O governador Wilson Lima já desenha, nos bastidores, um movimento estratégico para o período pós-mandato: sair temporariamente dos holofotes para reconstruir sua imagem e voltar ao cenário público em outro patamar — desta vez, com foco além da política regional.

Segundo interlocutores próximos, Lima não pretende disputar cargos eletivos imediatamente após deixar o governo. A ideia é promover um “recuo calculado”, apostando em qualificação acadêmica e reposicionamento intelectual como pilares de um novo ciclo de atuação.

Jornalista de formação, o governador pretende ingressar em um curso de mestrado, com planos já traçados para avançar até o doutorado. O tema escolhido não é aleatório: políticas públicas voltadas à Amazônia, área considerada estratégica tanto no debate nacional quanto internacional.

Mas o projeto vai além da academia. Nos bastidores, cresce a articulação de Lima para migrar ao campo diplomático. Ele já teria, inclusive, iniciado sondagens sobre a possibilidade de assumir uma embaixada brasileira — movimento que explicaria a pressa em consolidar credenciais técnicas e acadêmicas.

A transição, no entanto, não é simples. Para ocupar o posto de embaixador sem pertencer à carreira do Itamaraty, é necessário cumprir exigências rigorosas: ser brasileiro nato, ter mais de 35 anos e possuir “notório saber” e reconhecimento público em áreas de interesse nacional. Além disso, a indicação depende diretamente do presidente da República e precisa ser aprovada pelo Senado Federal, após sabatina.

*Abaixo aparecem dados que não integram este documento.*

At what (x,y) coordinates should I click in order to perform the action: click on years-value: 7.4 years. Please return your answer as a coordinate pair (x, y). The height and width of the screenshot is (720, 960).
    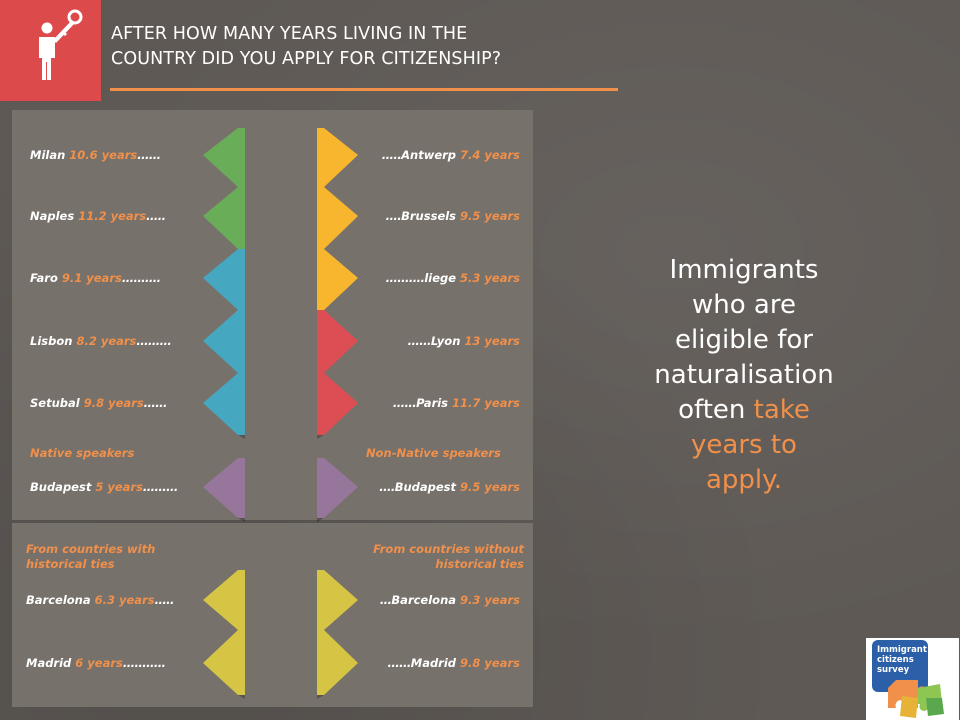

Nesse contexto, o investimento em formação acadêmica surge como peça-chave na estratégia do governador. A aposta é transformar a experiência acumulada à frente do maior estado da região Norte em capital técnico e intelectual capaz de sustentar uma atuação no cenário internacional.

Ao que tudo indica, Wilson Lima não pretende se afastar do poder — apenas mudar de arena.